Passage to read:
Mature scientific disciplines are characterized by their theories, synthesizing what is known about phenomena into forms which generate falsifiable predictions about the world. In computer science, the role of synthesizing ideas has largely been through formalisms that describe how programs compute. However, just as important are scientific theories about how programmers write these programs. For example, software engineering research has increasingly begun gathering data, through observations, surveys, interviews, and analysis of artifacts, about the nature of programming work and the challenges developers face, and evaluating novel programming tools through controlled experiments with software developers. Computer science education and human-computer interaction research has done similar work, but for people with different levels of experience and ages learning to write programs. But data from such empirical studies is often left isolated, rather than combined into useful theories which explain all of the empirical results. This lack of theory makes it harder to predict in which contexts programming languages, tools, and pedagogy will actually help people successfully write and learn to create software.

Computer science needs scientific theories that synthesize what we believe to be true about programming and offer falsifiable predictions. Whether or not a theory is ultimately found to be consistent with evidence or discarded, theories offer a clear statement about our current understanding, helping us in prioritizing studies, generalizing study results from individual empirical results to more general understanding of phenomena, and offering the ability to design tools in ways that are consistent with current knowledge.

Given material:
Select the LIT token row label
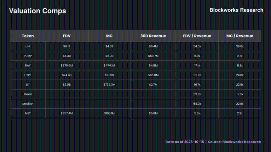This screenshot has height=152, width=271. tap(28, 84)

Requirements:
**a.** Decide whether each statement below agrees with the passage on scientific theories of programming, answering yes or no and quoting the words of the passage that settle it.
(i) Software engineering research has evaluated novel programming tools through controlled experiments with software developers.
(ii) Data from empirical studies of programming is usually combined into useful theories.
(iii) According to the passage, a theory offers a clear statement about current understanding only if it is ultimately found to be consistent with evidence.
**b.** From the passage on scientific theories of programming, repeat word for word the stretch that starts at the words "Computer science needs" and ends after the words "with current knowledge.".
**c.** In the passage on scientific theories of programming, what characterizes mature scientific disciplines?

Answers to each task:
**a.**
(i) Yes: "evaluating novel programming tools through controlled experiments with software developers"
(ii) No: "But data from such empirical studies is often left isolated, rather than combined into useful theories which explain all of the empirical results."
(iii) No: "Whether or not a theory is ultimately found to be consistent with evidence or discarded, theories offer a clear statement about our current understanding"

**b.**
Computer science needs scientific theories that synthesize what we believe to be true about programming and offer falsifiable predictions. Whether or not a theory is ultimately found to be consistent with evidence or discarded, theories offer a clear statement about our current understanding, helping us in prioritizing studies, generalizing study results from individual empirical results to more general understanding of phenomena, and offering the ability to design tools in ways that are consistent with current knowledge.

**c.** Their theories, which synthesize what is known about phenomena into forms that generate falsifiable predictions about the world.